• Directions: In the excerpt on Ontario's dealer Code of Ethics, translate this sentence into Spanish: "Officers and directors of a corporate dealer who actually trade in vehicles are themselves registrants and personally bound by the Code."

How Ontario Regulation 332/08 binds OMVIC dealers and salespeople: integrity, disclosure, accountability, and the discipline committee process.

The Code of Ethics that governs Ontario’s registered motor vehicle dealers is not a voluntary set of values. It is a regulation, Ontario Regulation 332/08 under the Motor Vehicle Dealers Act, 2002, and every word of it has the force of law. Sections 3 through 9 set the conduct standards; sections 10 through 22 build the discipline committee and the appeals committee that enforce those standards. Section 2 of the regulation states it bluntly: the rules apply despite any contract or waiver to the contrary, so a registrant cannot sign their way out of them.

The Code binds every registrant. That term covers a registered motor vehicle dealer (a corporation, partnership, or sole proprietor) and every registered salesperson the dealer employs or retains. Officers and directors of a corporate dealer who actually trade in vehicles are themselves registrants and personally bound by the Code. Most discipline cases OMVIC publishes turn on a section of this regulation rather than on the parent Act.

• Data lines:

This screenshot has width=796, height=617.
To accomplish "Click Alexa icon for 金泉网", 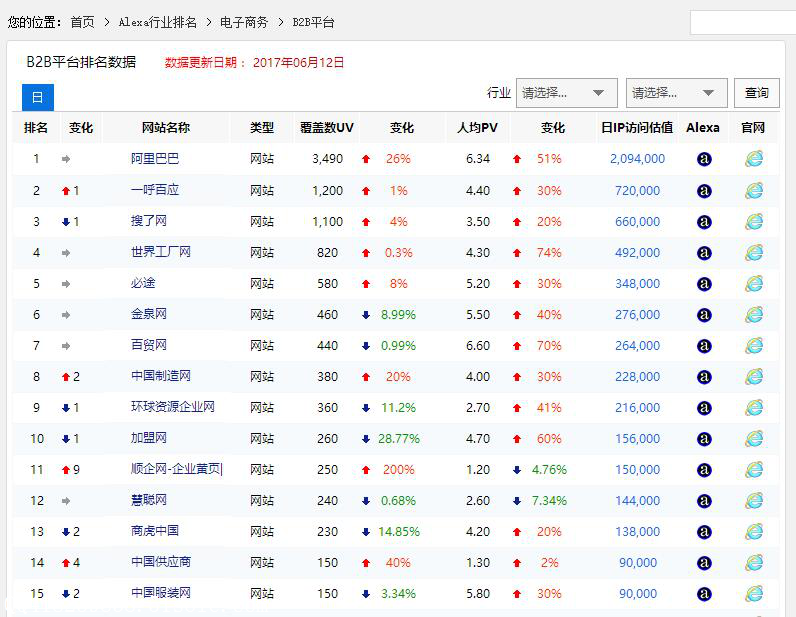I will pos(703,315).
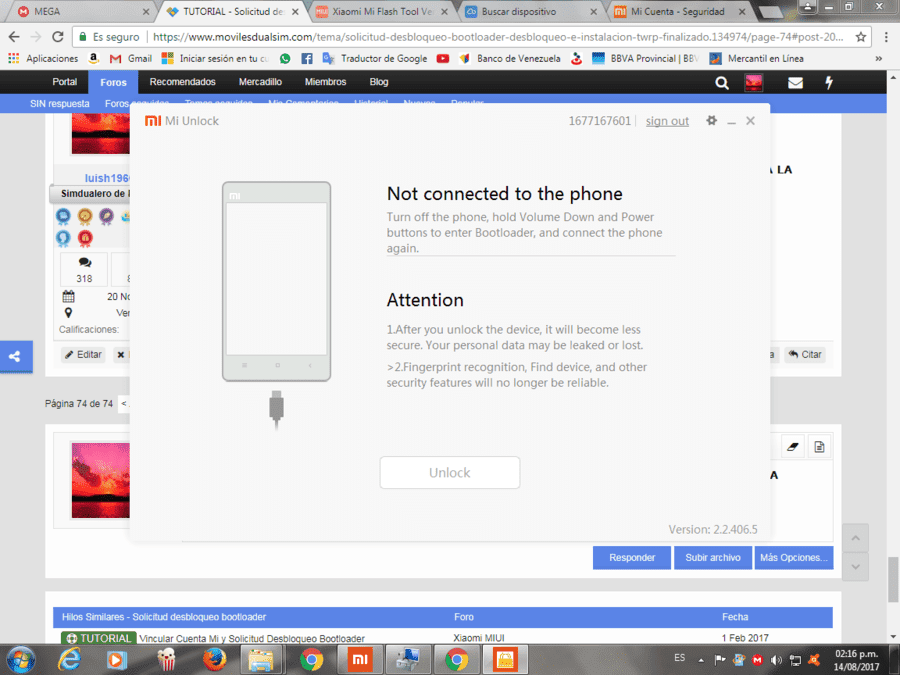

• Written response: Los funcionarios y directores de un concesionario constituido como sociedad que efectivamente comercian con vehículos son ellos mismos titulares de registro y están personalmente sujetos al Código.